This change in the manufacturing timeline enables factory workers
much greater access to the inner areas of a vehicle and allow for
easier and more efficient manufacturing process.
[0054] Moreover, because the present disclosure allows A-class
panels to be painted away from the vehicle and prior to being
attached, the panels may be arranged in a cube or square shape to
allow for maximum efficiency in the painting process. Furthermore,
the present disclosure allows for a vehicle to essentially be
completely manufactured before a color has been selected and before
the outer panels are mounted onto the chassis. This benefit is
provided only by the elimination of the need for hemming.
[0055] Any of the steps, functions, and operations discussed herein
can be performed continuously and automatically.

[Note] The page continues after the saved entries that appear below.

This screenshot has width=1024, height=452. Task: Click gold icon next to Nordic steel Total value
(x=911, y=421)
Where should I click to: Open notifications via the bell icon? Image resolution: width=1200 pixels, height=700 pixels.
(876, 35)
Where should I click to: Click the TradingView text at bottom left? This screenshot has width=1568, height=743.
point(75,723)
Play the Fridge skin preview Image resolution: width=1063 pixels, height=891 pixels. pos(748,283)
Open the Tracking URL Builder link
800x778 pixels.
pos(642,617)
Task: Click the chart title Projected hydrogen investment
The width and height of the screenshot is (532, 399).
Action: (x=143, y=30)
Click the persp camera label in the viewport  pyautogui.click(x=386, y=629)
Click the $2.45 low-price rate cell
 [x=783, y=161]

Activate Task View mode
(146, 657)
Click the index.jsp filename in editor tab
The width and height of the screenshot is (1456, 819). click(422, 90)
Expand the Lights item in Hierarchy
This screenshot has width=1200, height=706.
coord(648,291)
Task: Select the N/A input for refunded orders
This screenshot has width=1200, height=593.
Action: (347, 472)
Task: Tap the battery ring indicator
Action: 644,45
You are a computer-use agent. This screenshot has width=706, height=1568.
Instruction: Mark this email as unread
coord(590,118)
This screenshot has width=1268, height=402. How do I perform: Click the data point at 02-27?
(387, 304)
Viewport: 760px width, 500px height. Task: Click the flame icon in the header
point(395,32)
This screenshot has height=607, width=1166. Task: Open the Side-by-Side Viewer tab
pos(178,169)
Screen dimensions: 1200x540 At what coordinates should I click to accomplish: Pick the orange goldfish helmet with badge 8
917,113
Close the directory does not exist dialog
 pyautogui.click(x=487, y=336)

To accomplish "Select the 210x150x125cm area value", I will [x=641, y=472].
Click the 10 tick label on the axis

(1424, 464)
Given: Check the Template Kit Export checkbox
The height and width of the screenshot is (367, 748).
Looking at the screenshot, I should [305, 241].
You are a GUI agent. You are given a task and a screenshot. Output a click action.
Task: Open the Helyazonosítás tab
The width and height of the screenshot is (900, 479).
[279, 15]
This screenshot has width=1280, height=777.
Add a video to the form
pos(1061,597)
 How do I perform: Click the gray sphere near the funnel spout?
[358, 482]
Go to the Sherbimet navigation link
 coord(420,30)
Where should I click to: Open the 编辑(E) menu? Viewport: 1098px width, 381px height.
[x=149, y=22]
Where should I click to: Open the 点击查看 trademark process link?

[0056] The exemplary systems and methods of this disclosure have
been described in relation to the figures. However, to avoid
unnecessarily obscuring the present disclosure, the preceding
description omits a number of known structures and devices. This
omission is not to be construed as a limitation of the scope of the
claimed disclosure. Specific details are set forth to provide an
understanding of the present disclosure. It should, however, be
appreciated that the present disclosure may be practiced in a
variety of ways beyond the specific detail set forth herein.
[0057] While the flowcharts have been discussed and illustrated in
relation to a particular sequence of events, it should be
appreciated that changes, additions, and omissions to this sequence
can occur without materially affecting the operation of the
disclosed embodiments, configuration, and aspects.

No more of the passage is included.